[begin Data provided]
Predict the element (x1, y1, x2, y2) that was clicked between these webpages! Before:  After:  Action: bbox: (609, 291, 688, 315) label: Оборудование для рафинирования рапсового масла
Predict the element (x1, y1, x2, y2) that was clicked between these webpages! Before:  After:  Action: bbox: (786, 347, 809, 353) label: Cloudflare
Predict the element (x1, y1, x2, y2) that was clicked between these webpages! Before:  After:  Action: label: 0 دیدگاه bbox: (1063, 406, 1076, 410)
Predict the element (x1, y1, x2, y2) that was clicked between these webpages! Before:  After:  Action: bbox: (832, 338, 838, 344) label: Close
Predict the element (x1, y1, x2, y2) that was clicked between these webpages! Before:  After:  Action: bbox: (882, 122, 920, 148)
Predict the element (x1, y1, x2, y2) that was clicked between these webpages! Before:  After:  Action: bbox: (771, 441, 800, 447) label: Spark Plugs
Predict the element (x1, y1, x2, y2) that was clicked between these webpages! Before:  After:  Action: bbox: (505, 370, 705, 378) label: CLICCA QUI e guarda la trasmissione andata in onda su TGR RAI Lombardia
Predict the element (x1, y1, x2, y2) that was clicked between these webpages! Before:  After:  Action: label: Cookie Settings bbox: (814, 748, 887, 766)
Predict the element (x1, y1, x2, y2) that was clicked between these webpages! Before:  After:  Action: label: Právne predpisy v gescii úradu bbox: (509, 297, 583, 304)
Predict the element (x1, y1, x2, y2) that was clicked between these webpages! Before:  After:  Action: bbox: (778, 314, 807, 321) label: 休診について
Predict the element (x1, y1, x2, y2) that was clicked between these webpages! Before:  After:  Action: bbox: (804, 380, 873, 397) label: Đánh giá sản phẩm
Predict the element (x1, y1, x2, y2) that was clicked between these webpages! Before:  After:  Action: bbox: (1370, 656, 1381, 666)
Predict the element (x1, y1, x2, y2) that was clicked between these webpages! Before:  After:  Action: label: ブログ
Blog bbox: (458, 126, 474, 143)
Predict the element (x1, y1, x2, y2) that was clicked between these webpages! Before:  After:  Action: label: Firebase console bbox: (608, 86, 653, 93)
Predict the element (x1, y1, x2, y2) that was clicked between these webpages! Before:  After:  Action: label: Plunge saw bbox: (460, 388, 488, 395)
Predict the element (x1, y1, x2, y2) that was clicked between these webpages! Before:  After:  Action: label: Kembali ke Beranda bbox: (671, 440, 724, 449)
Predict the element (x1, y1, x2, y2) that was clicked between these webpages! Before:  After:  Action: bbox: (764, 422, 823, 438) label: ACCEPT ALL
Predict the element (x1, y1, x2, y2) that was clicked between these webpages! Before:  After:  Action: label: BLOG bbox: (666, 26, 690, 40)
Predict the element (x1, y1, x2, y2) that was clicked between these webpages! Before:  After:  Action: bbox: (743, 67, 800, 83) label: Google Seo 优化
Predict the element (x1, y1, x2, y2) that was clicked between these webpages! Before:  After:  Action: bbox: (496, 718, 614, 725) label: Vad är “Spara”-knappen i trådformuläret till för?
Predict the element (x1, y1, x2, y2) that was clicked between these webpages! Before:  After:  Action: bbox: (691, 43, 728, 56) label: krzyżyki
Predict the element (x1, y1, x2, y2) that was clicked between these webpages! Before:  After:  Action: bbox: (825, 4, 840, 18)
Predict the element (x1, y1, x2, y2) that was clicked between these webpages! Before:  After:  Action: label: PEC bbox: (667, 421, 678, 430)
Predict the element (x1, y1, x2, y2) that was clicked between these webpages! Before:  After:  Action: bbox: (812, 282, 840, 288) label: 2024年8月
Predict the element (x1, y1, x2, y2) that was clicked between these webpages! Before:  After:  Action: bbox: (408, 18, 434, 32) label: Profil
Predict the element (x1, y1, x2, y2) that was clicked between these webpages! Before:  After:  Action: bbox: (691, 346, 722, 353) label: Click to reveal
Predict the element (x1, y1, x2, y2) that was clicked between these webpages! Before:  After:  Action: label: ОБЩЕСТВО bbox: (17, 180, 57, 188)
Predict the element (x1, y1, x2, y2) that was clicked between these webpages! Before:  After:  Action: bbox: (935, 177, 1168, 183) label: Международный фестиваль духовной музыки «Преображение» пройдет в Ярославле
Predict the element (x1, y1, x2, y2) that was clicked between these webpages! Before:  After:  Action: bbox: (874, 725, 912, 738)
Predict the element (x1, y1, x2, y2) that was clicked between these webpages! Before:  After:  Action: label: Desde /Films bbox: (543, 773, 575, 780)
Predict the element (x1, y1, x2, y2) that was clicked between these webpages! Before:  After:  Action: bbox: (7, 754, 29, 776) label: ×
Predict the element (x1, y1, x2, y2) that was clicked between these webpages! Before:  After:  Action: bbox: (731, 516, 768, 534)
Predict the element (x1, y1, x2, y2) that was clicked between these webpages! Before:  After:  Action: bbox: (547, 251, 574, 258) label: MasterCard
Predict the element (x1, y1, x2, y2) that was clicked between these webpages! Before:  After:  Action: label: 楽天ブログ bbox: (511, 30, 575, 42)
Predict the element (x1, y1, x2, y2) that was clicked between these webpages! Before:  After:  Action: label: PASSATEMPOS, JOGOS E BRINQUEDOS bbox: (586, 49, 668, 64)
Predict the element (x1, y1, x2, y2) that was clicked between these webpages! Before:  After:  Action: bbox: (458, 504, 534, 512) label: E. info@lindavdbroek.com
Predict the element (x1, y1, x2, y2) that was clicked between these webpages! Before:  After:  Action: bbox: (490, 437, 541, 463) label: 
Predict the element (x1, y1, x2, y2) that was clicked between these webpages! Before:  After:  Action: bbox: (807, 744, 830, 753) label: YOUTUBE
[end Data provided]
Rewrite the items from the line with "516, 768, 534)" up to and including the line with "258) label: MasterCard" in full, each with its request, and adjust every bounding-box coordinate in the answers by -88.

### Task solution
Predict the element (x1, y1, x2, y2) that was clicked between these webpages! Before:  After:  Action: bbox: (643, 428, 680, 446)
Predict the element (x1, y1, x2, y2) that was clicked between these webpages! Before:  After:  Action: bbox: (459, 163, 486, 170) label: MasterCard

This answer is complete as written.